**Exercise goal**
Each record must appear in the answer exactly as given.

**Dataset entries**
%%

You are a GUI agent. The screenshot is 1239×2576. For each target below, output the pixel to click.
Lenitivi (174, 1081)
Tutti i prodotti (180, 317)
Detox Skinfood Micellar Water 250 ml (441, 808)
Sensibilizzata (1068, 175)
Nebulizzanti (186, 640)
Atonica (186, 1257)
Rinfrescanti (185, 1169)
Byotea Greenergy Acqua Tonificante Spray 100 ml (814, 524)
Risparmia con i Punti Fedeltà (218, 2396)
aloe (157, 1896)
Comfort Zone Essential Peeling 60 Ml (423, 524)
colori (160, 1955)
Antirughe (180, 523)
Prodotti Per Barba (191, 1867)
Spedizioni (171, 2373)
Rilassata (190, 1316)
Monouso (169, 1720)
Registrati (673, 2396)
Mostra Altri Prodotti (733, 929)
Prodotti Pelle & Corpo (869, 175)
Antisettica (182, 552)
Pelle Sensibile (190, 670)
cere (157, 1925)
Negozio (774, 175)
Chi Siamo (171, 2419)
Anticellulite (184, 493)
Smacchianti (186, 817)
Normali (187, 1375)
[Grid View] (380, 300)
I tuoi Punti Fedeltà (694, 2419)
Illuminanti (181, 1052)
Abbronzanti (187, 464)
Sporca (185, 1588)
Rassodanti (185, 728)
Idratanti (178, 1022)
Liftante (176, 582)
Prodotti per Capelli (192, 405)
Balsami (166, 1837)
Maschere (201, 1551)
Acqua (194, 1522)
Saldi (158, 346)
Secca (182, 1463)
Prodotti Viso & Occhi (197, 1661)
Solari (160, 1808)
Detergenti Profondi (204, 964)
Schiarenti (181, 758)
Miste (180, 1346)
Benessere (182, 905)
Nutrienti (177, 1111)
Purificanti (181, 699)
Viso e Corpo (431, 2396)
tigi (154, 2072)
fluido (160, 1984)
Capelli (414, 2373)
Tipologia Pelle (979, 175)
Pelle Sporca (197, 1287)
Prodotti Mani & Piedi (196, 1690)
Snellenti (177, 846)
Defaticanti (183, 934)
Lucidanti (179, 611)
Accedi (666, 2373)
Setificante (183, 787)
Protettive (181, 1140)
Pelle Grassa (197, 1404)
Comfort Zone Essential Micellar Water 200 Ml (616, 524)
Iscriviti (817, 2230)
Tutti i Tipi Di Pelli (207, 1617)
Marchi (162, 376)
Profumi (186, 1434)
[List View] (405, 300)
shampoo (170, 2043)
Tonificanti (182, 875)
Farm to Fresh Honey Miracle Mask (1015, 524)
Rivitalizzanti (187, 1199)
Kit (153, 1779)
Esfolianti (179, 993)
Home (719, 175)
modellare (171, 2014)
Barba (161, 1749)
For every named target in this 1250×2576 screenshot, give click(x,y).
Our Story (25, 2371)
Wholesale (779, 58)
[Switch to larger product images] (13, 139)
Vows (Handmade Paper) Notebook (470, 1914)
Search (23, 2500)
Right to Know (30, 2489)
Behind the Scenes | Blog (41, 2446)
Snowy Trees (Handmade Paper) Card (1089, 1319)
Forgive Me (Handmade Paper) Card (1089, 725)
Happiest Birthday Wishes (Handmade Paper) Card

%%

**Completed exercise**
You are a GUI agent. The screenshot is 1239×2576. For each target below, output the pixel to click.
Lenitivi (174, 1081)
Tutti i prodotti (180, 317)
Detox Skinfood Micellar Water 250 ml (441, 808)
Sensibilizzata (1068, 175)
Nebulizzanti (186, 640)
Atonica (186, 1257)
Rinfrescanti (185, 1169)
Byotea Greenergy Acqua Tonificante Spray 100 ml (814, 524)
Risparmia con i Punti Fedeltà (218, 2396)
aloe (157, 1896)
Comfort Zone Essential Peeling 60 Ml (423, 524)
colori (160, 1955)
Antirughe (180, 523)
Prodotti Per Barba (191, 1867)
Spedizioni (171, 2373)
Rilassata (190, 1316)
Monouso (169, 1720)
Registrati (673, 2396)
Mostra Altri Prodotti (733, 929)
Prodotti Pelle & Corpo (869, 175)
Antisettica (182, 552)
Pelle Sensibile (190, 670)
cere (157, 1925)
Negozio (774, 175)
Chi Siamo (171, 2419)
Anticellulite (184, 493)
Smacchianti (186, 817)
Normali (187, 1375)
[Grid View] (380, 300)
I tuoi Punti Fedeltà (694, 2419)
Illuminanti (181, 1052)
Abbronzanti (187, 464)
Sporca (185, 1588)
Rassodanti (185, 728)
Idratanti (178, 1022)
Liftante (176, 582)
Prodotti per Capelli (192, 405)
Balsami (166, 1837)
Maschere (201, 1551)
Acqua (194, 1522)
Saldi (158, 346)
Secca (182, 1463)
Prodotti Viso & Occhi (197, 1661)
Solari (160, 1808)
Detergenti Profondi (204, 964)
Schiarenti (181, 758)
Miste (180, 1346)
Benessere (182, 905)
Nutrienti (177, 1111)
Purificanti (181, 699)
Viso e Corpo (431, 2396)
tigi (154, 2072)
fluido (160, 1984)
Capelli (414, 2373)
Tipologia Pelle (979, 175)
Pelle Sporca (197, 1287)
Prodotti Mani & Piedi (196, 1690)
Snellenti (177, 846)
Defaticanti (183, 934)
Lucidanti (179, 611)
Accedi (666, 2373)
Setificante (183, 787)
Protettive (181, 1140)
Pelle Grassa (197, 1404)
Comfort Zone Essential Micellar Water 200 Ml (616, 524)
Iscriviti (817, 2230)
Tutti i Tipi Di Pelli (207, 1617)
Marchi (162, 376)
Profumi (186, 1434)
[List View] (405, 300)
shampoo (170, 2043)
Tonificanti (182, 875)
Farm to Fresh Honey Miracle Mask (1015, 524)
Rivitalizzanti (187, 1199)
Kit (153, 1779)
Esfolianti (179, 993)
Home (719, 175)
modellare (171, 2014)
Barba (161, 1749)
For every named target in this 1250×2576 screenshot, give click(x,y).
Our Story (25, 2371)
Wholesale (779, 58)
[Switch to larger product images] (13, 139)
Vows (Handmade Paper) Notebook (470, 1914)
Search (23, 2500)
Right to Know (30, 2489)
Behind the Scenes | Blog (41, 2446)
Snowy Trees (Handmade Paper) Card (1089, 1319)
Forgive Me (Handmade Paper) Card (1089, 725)
Happiest Birthday Wishes (Handmade Paper) Card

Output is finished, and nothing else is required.